Исповедь дилетанта. Жёны, часть 2, глава 3

     Мужчина и женщина не властны над своей природой. Они могут быть растеряны, напуганы, обижены, но всегда будут в лапах этой святой бестии. Мы с Ирой тоже почувствовали её приближение. Меня и Иру почти ничего не сдерживало. Мы осмелели.
Нам не мешали ни мои родные, ни голоса в квартире, ни раскрытая в комнату дверь.

     Был солнечный январский день. От солнца в комнате становилось тесно. Разговор не клеился. Ира то хмурилась, то молчала, то чего-то ждала.

     - Что с тобой?

     Она ответила именно то, что говорят женщины от имени природы, уже готовые к тайному и желанному:

     - Я не знаю.

     - Тебе плохо?

     - Нет.

     - Я же вижу!

     Секунда тишины перед горной лавиной. Бледный висок, голый глаз, губы с узким капканом-трещинкой.

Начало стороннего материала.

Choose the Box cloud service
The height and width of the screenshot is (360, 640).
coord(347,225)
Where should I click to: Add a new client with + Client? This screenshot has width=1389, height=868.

     - Я устала спать одна.

     Всего одна фраза, и мужчина оказывается под лавиной женского камнепада, невысказанных обещаний, полуслов, полужестов, полувзглядов, запахов, почв, природ. Я забыл, что калечен. В ноги, поясницу, под лопатки и в грудь полез мужчина. Мой, смелый, грубоватый. Он хотел свою женщину.

     Она в ответ - его.

     Всё было решено.

     Мучиться можно и счастьем. Для нас с Ирой оно стало каскадом ежедневных созвонов, переговоров почти ни о чём, переписки без смысла и цели. Цепочки и воронки вордовских букв душили и засасывали нас, голодные и бездонные.

     Через короткое время я стал называть Иру Ивой. То есть демонстрировал тем самым, что буду только с ней и её новое имя – моя личная, никого не касающаяся и неприкосновенная мужская добыча.
 
     Она поняла. Ей были по душе такая интимность и негрубая близость.

     Ира писала мне:
 
     «А я тоже придумала для тебя своё имя. Можно, попробую? Ёжик... У тебя вчера была такая небритость, еле удержалась, чтобы не дотронуться, мягкая ли?.. Ты спросил, не случилось ли у меня чего? По сравнению с нашим знакомством, всё остальное – фигня».

     Я стремглав ей отвечал:

     «Ивочка, привет. В театре-студии друзья называли меня Ёжиком. Потому что я был не сдержан на острое словцо и резкие поступки. Вдруг всё вернулось. Теперь мы должны быть рядом. Вместе с нашими именами и тайнами».

     Наверное, мы не скрывали жажду близости. Чуть стеснялись её, но стыдность уже передоверили мобильнику, компу, коду многоточий, смайликов, пауз, дефисов.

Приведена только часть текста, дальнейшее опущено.